EA Louse attempts to take the moral high ground. His (and I assume it’s a man) rant begins:

“I would think myself to be part of some noble cause, like the original EA Spouse trying to save her husband from a hellish work environment at EA.”

Fat chance.


Warhammer logo

Because EA Spouse was fighting for a noble cause. EA Spouse issued a cri de coeur that difficult working working practices were breaking up relationships, families and marriages. If you don’t believe me, go and read it. It is an eloquent, carefully explained, rational and heartwrenching plea for a company (and an industry) that is highly profitable to stop treating employees like serfs, to understand the toll that insane crunch rules are taking on real people and their families and to ask for change.

EA Louse’s piece comes across as the “I want, I want” ramblings of a spoiled, self-indulgent brat.

EA Spouse was dignified; EA Louse is petty, mean-spirited and vindictive.

David Jaffe’s response was typically forthright:

“What the fuck is it about making games where it brings out the worst, most immature, most obnoxious sides of certain types of people on a team?”

I agree wholeheartedly.

It doesn’t have to be this way. There were people who survived the fall of RealTime Worlds (like Luke Halliwell, for example) who wrote thoughtful, insightful posts into their time there, with lessons for all of us. Startups frequently offer no-holds-barred analyses of their failures.

In contrast, EA Louse’s beefs appear to be:

  1. I got made redundant. Fair enough. This is a horrible thing to happen to anyone, and I feel terrible for everyone at Mythic whose jobs are on the line. Including EA Louse.
  2. He didn’t like his bosses. His producer was “the saddest excuse for a producer I’ve seen.” Project managers, studio bosses, marketing people – everyone was rubbish at their job. It is a litany of ad hominem attacks.
  3. No-one listened to EA Louse: EA Louse and his team would say “omg it makes NO sense, “ but the big bosses made them do it anyway.
  4. The game failed, so EA Louse got fired, but the bosses didn’t. Maybe fair enough, I don’t know.

I have worked with people like EA Louse. People who have no idea of the conflicting pressures of product development, administration, financing, marketing. They have no idea of the big picture. They think they know everything, and that everyone else is a jerk.

They are opinionated, ill-qualified know-it-alls who lack humility or understanding.

(I appreciate the irony of writing that arrogant, condescending comment about someone I’ve never met.)

This post doesn’t help people avoid the errors of the past (like Luke’s RTW posts) .It doesn’t call on EA to change its working practices to save people’s sanity, health and relationships (like EA Spouse).

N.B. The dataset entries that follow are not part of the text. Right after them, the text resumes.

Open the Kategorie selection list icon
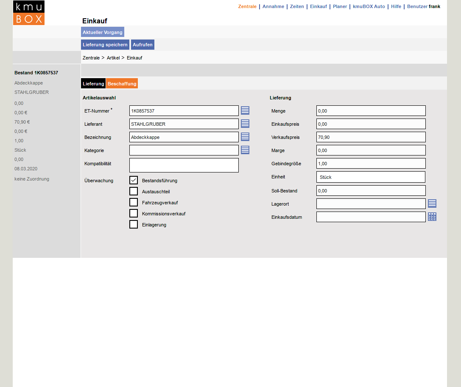coord(245,150)
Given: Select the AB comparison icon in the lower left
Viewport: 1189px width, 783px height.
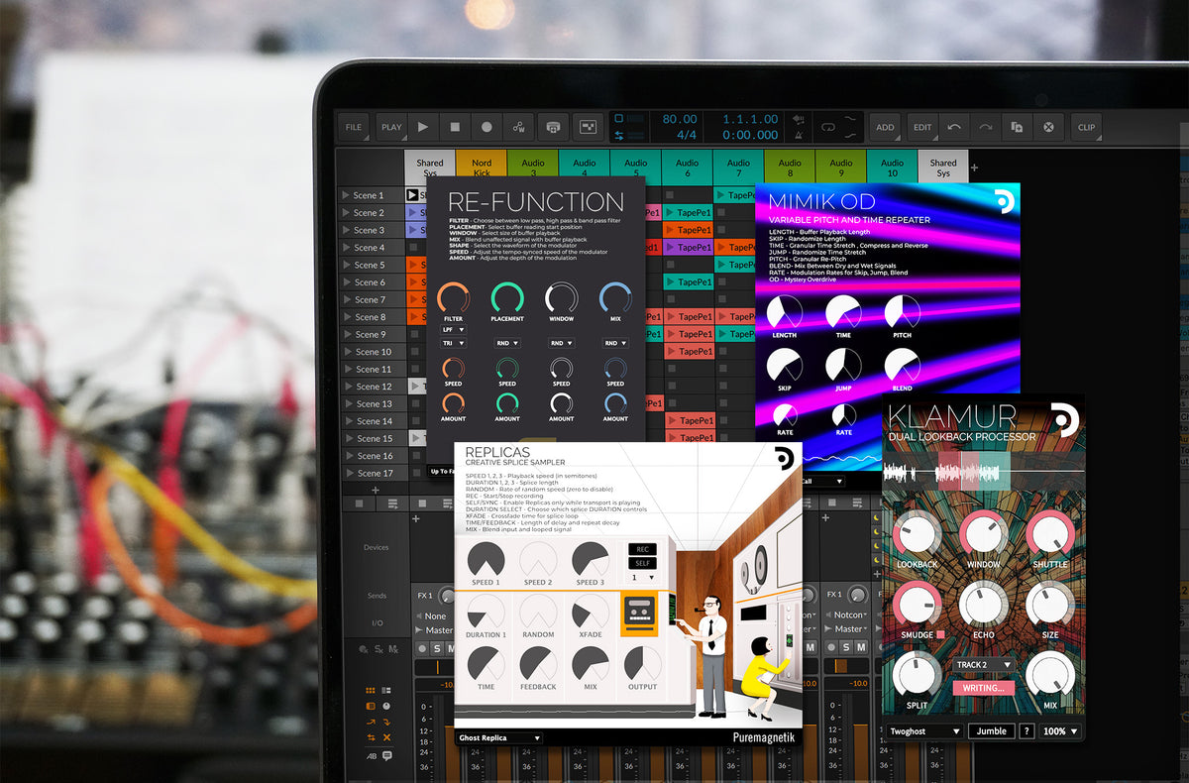Looking at the screenshot, I should [x=372, y=755].
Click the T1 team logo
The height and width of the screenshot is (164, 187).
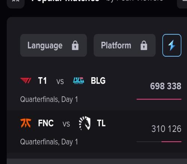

This post doesn’t even explain in any coherent way what went wrong at Mythic except “the bosses fucked it up”.

All that I learned from reading it is that EA Louse is a jerk.

For the sake of his future employment prospects, I hope that he is never unmasked.

About Nicholas Lovell

Nicholas is the founder of Gamesbrief, a blog dedicated to the business of games. It aims to be informative, authoritative and above all helpful to developers grappling with business strategy. He is the author of a growing list of books about making money in the games industry and other digital media, including How to Publish a Game and Design Rules for Free-to-Play Games, and Penguin-published title The Curve:
  • Pingback: EA Spouse : Quality of Life in the Videogame Industry()

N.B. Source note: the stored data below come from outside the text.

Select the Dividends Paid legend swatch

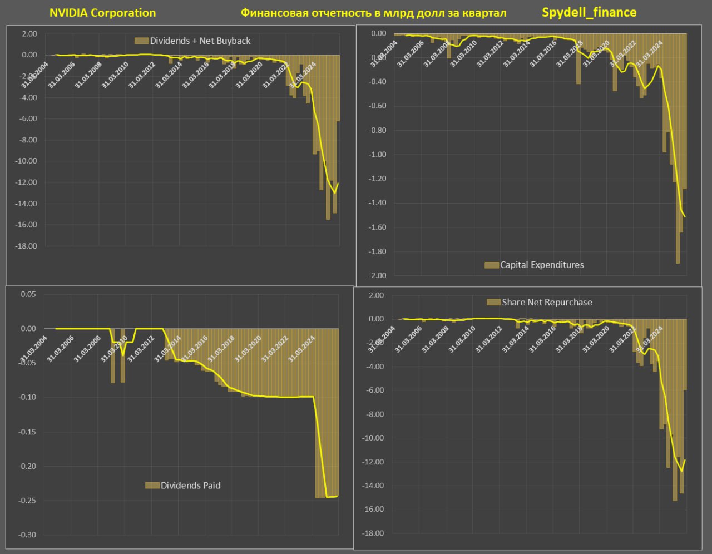click(x=152, y=486)
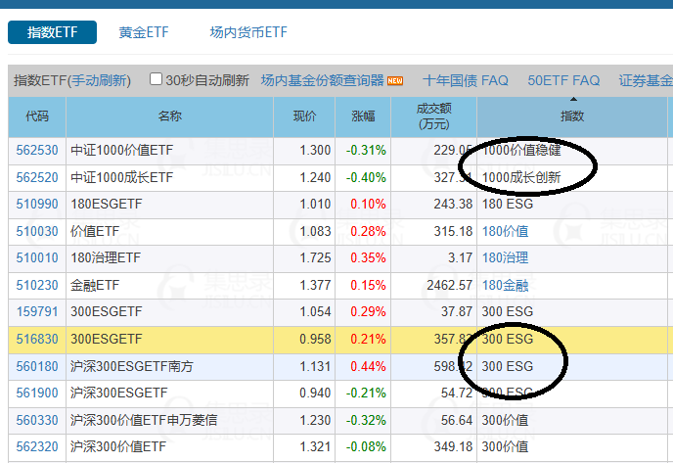Toggle the 30秒自动刷新 checkbox

156,79
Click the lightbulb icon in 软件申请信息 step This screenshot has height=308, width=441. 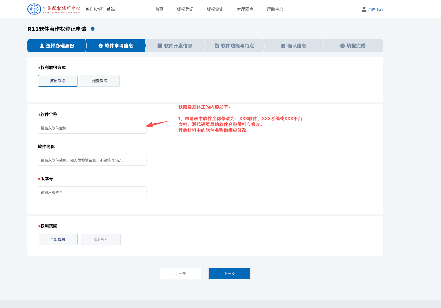(x=100, y=46)
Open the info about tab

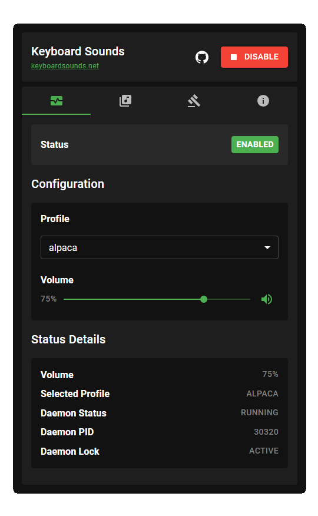[263, 101]
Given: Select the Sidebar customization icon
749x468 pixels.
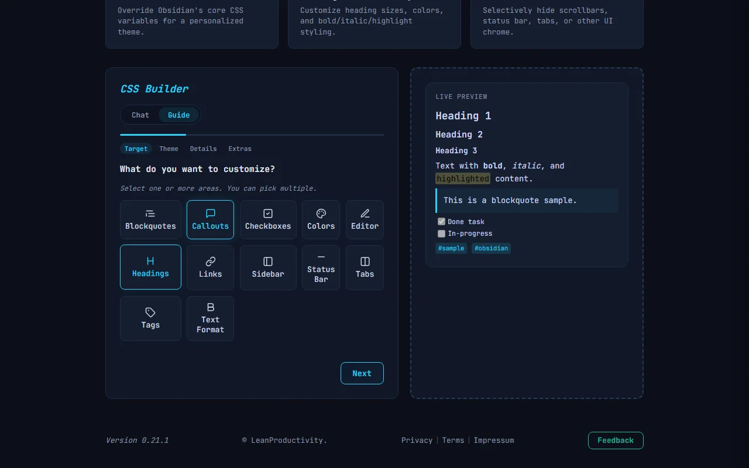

  • It’s a fair point. Sometimes riding above something is the most elegant approach.

    I have correlated my increased snarkiness on GAMESbrief over the past four weeks with the arrival of my daughter (who is now four weeks old).

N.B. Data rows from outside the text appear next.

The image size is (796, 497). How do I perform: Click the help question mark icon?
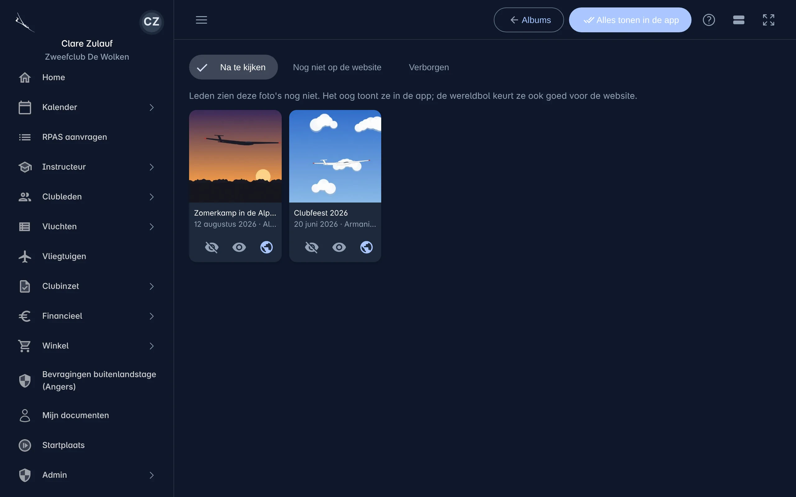pyautogui.click(x=709, y=20)
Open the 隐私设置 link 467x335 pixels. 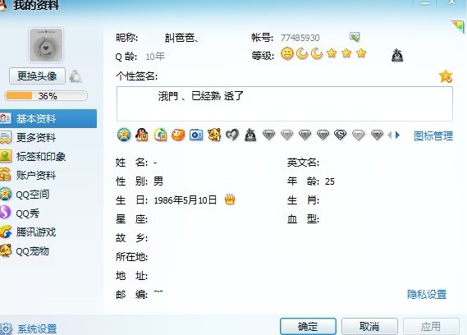tap(427, 295)
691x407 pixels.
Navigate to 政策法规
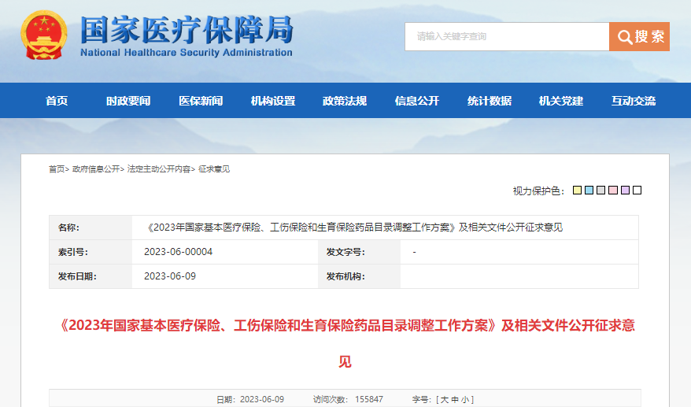point(345,101)
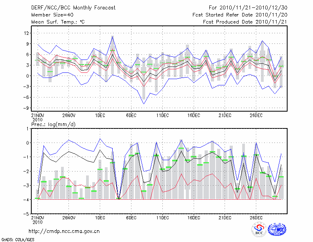Screen dimensions: 313x242
Task: Click the -9 y-axis label on the temperature chart
Action: click(x=26, y=108)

    I’m going to work on being more positive (and getting more sleep) for the next month.

  • Marque Pierre Sondergaard

    Nicholas, if you really wanted to put the boot into EA Louse, you would have taken the high ground and not dignified him with column inches. Alas, no matter how noble we think we are, we all need the traffic, don’t we? 😉

  • i think that is a fair pioint – that in the end the game may not have been good enough. (Although as David Jaffe points out, it had a metacritic of 85% – not a perfect measure, I know, but not a totally rubbish game either).

    But what a hardcore gamer thinks is a good game is not always what the market thinks: Eidos was brought to its knees by its testers pushing for Tomb Raider to become harder, more challenging, more hardcore, while forgetting that a large part of its success was in drawing people who played few games.

    I accept that he was pissed off and out to hurt people (that’s my point about it being immature, unhelpful and being a jerk), but also continue to believe that the view from the trenches can often be very misleading.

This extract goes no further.